On Friday, Pfizer received FDA approval for Hympavzi (marstacimab-hncq) as a routine treatment to prevent and reduce the frequency of bleeding episodes in adults and adolescents with hemophilia A or B without inhibitors. This approval makes Hympavzi the first hemophilia drug to be delivered subcutaneously once a week, requiring minimal preparation to administer the dose to patients.
The FDA’s decision was based on data from a phase 3 clinical trial, where Hympavzi demonstrated a significant reduction in bleeding compared to routine preventive methods and on-demand treatments currently available for patients with hemophilia A or B.
“The approval of Hympavzi is a meaningful advancement for people living with hemophilia A or B without inhibitors for bleed prevention, with a generally manageable safety profile and a straightforward once-weekly subcutaneous administration,” said Suchitra S. Acharya, Director of the Hemostasis and Thrombosis Center Northwell Health, and Program Head at the Cohen Children’s Medical Center. “Hympavzi aims to reduce the current treatment burden by meeting an important need for these patients, including many who have required frequent, time-consuming intravenous treatment infusion regimens.”
Improving care for hemophilia patients
Hemophilia englobes a group of genetic disorders that impair the blood’s natural ability to clot, increasing the risk of internal bleeding and long-term joint damage for the more than 800,000 people affected around the world. These conditions are caused by mutations that result in low levels of proteins known as blood clotting factors. Hemophilia A is caused by a deficiency in clotting factor VIII while hemophilia B is caused by a deficiency in clotting factor IX.
Patients with hemophilia typically receive a replacement therapy, however, some of them can naturally develop antibody inhibitors against the replacement factors.
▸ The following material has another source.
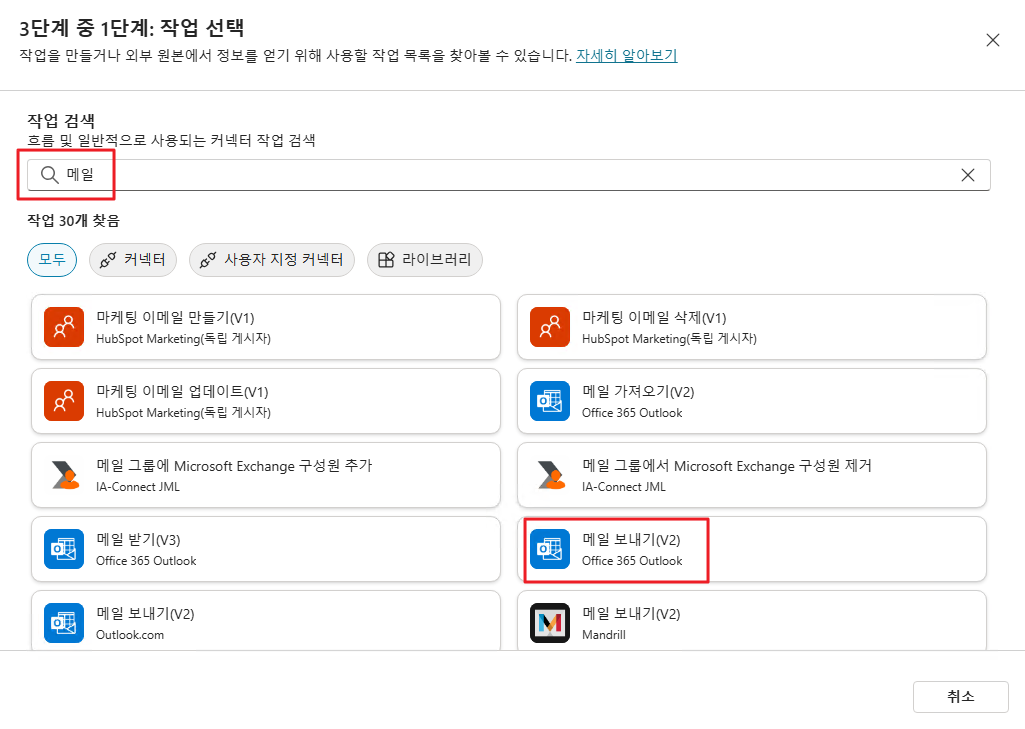
Task: Select the 모두 filter tab
Action: pos(52,260)
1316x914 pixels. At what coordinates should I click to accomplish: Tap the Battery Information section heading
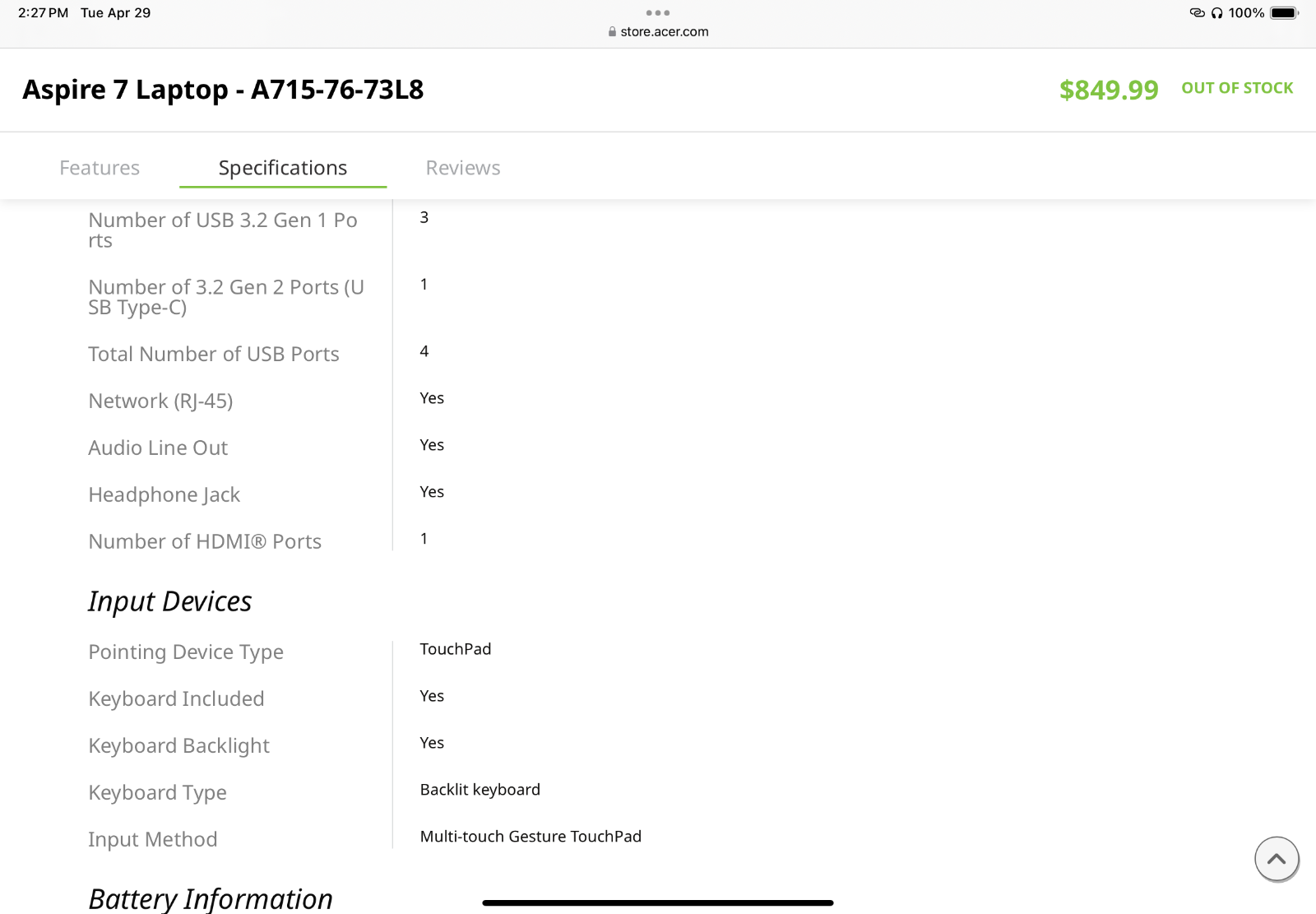[211, 898]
Pfizer’s newly approved treatment is only intended for patients who have not developed these inhibitors.
Hympavzi is the first and only approved treatment for hemophilia to target the tissue factor pathway inhibitor (TFPI), an anticoagulation protein that is naturally found in the blood that prevents the formation of blood clots. The drug is delivered through a user-friendly auto-injector pen, designed as a more convenient alternative to the periodic infusions required in traditional replacement therapy.
In the phase 3 BASIS clinical trial, which recruited 116 patients with hemophilia, Hympavzi was able to reduce the annualized bleeding rate by 35% compared to routine prophylaxis and by 92% compared to on-demand treatments during a year of treatment.
Approval in Europe could soon follow, as the Committee for Medicinal Products for Human Use (CHMP) of the European Medicines Agency (EMA) adopted a positive opinion for the antibody drug in September. Earlier this year, Pfizer was granted approval in the US, EU and Canada for Beqvez (fidanacogene elaparvovec), a gene therapy targeting hemophilia.
“Hympavzi is Pfizer’s second hemophilia treatment to receive FDA approval this year,” said Aamir Malik, Chief U.S. Commercial Officer and Executive Vice President at Pfizer. “We look forward to launching this latest medical breakthrough and to now offer three distinct classes of hemophilia medicines — an anti-TFPI, gene therapy, and recombinant factor treatments — that can meet the unique treatment needs of a wide range of patients.”